» **Aim of the task**: Leaving out the pictures, copy each record below exactly.

» **Records for the task**:

******************************

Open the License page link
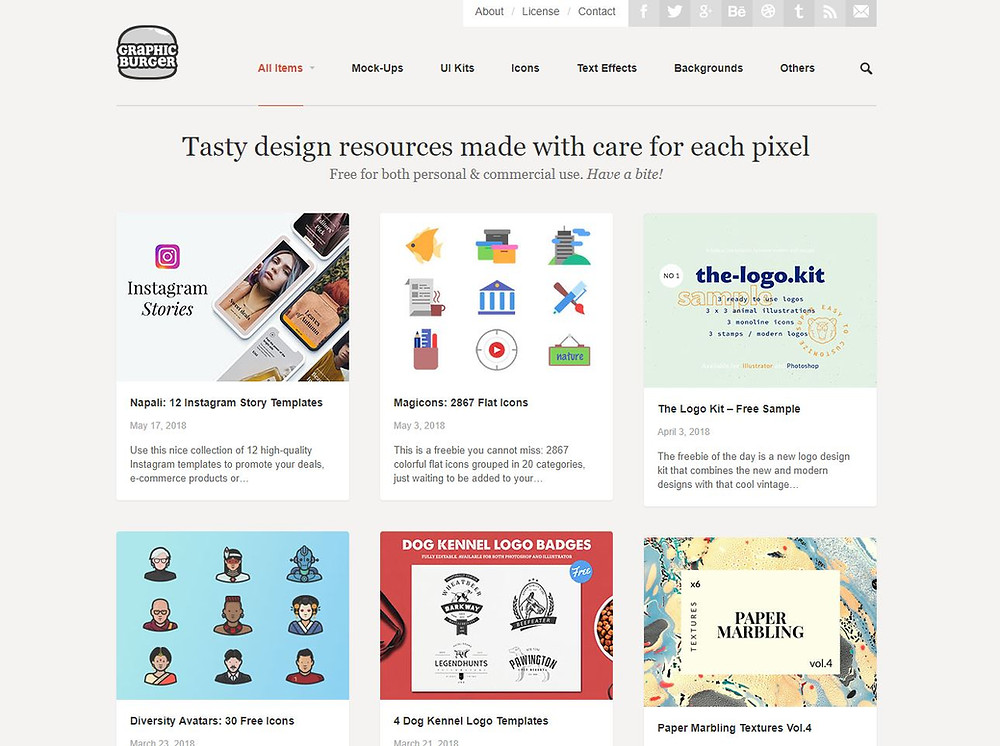 point(540,11)
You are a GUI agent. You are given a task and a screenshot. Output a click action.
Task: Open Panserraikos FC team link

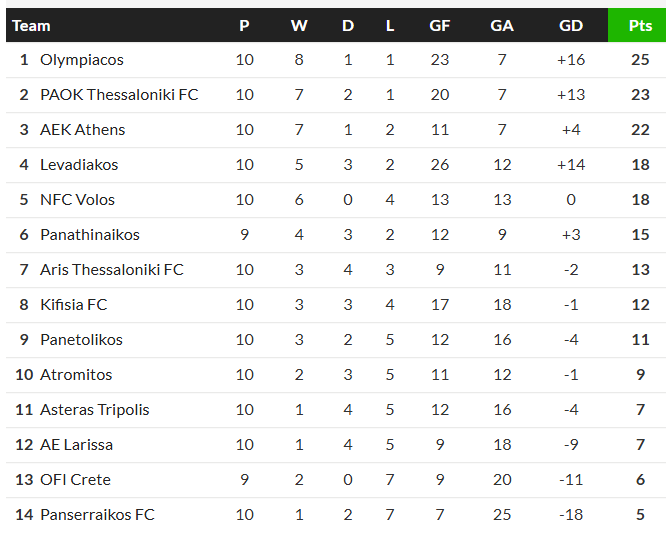tap(97, 515)
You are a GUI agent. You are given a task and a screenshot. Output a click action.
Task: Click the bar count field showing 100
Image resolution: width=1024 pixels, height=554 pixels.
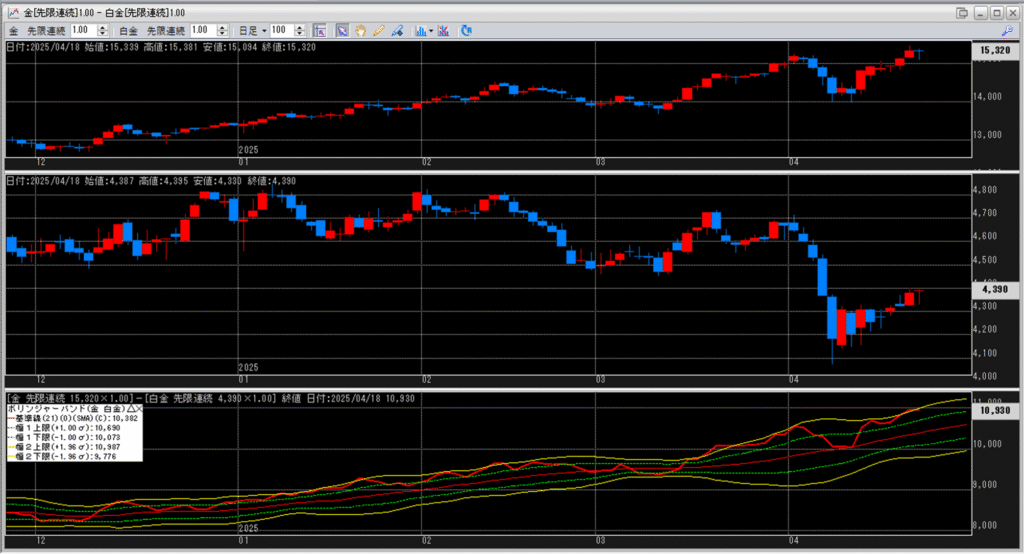[x=282, y=31]
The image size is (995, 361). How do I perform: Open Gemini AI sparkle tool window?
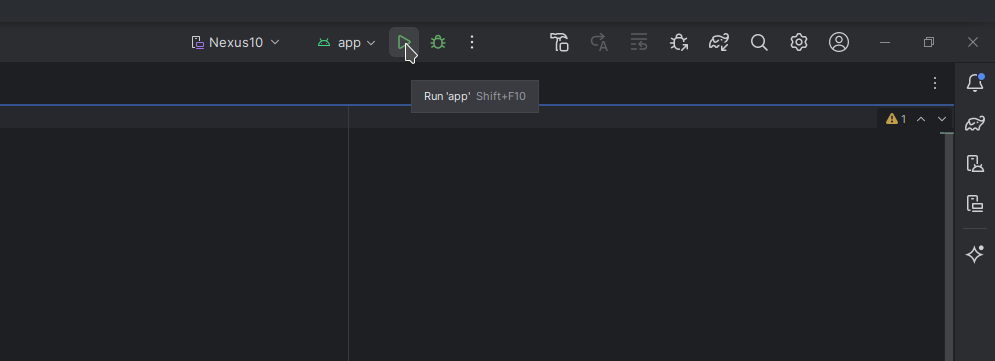(975, 254)
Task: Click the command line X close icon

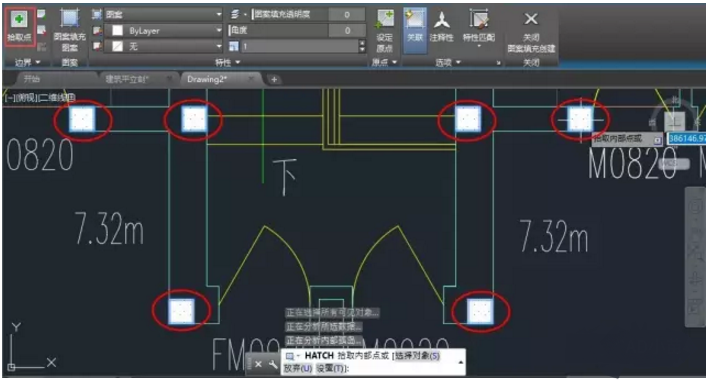Action: click(x=258, y=364)
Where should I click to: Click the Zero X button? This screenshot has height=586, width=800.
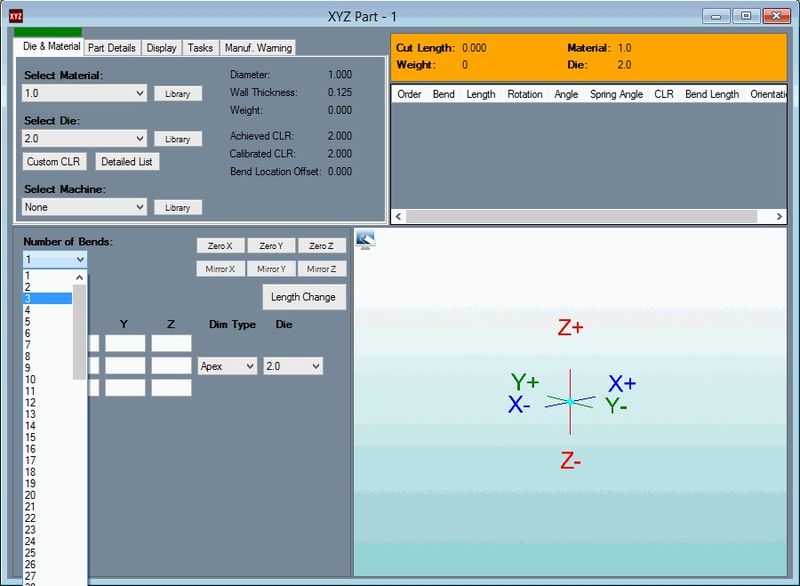coord(220,246)
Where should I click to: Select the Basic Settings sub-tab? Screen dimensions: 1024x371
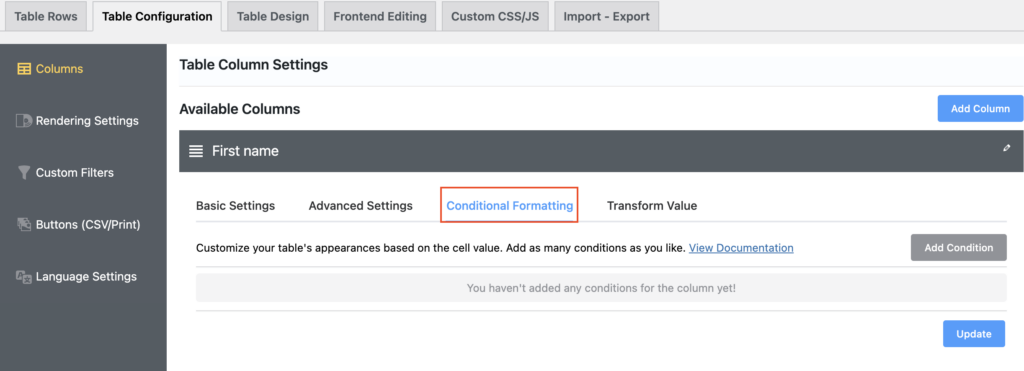[x=236, y=206]
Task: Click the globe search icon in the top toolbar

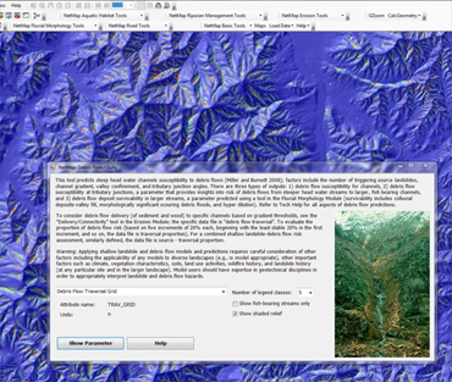Action: click(167, 5)
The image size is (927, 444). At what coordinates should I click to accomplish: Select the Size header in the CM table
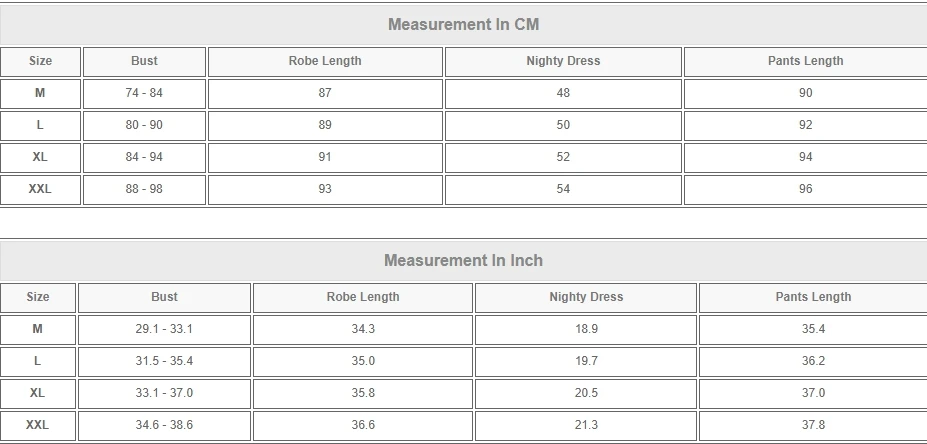(40, 61)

******************************

» **Answer below**:
Open the License page link
 point(540,11)
You are a GUI agent. You are given a task and a screenshot. Output a click action.
Task: Open Panserraikos FC team link

tap(97, 515)
You are a GUI agent. You are given a task and a screenshot. Output a click action.
Task: Click the bar count field showing 100
Image resolution: width=1024 pixels, height=554 pixels.
[x=282, y=31]
The image size is (995, 361). How do I perform: Open Gemini AI sparkle tool window?
(975, 254)
Task: Click the command line X close icon

Action: click(x=258, y=364)
Where should I click to: Click the Zero X button? This screenshot has height=586, width=800.
coord(220,246)
Where should I click to: Select the Basic Settings sub-tab? Screen dimensions: 1024x371
[x=236, y=206]
Task: Click the globe search icon in the top toolbar

Action: click(167, 5)
The image size is (927, 444). At what coordinates should I click to accomplish: Select the Size header in the CM table
(40, 61)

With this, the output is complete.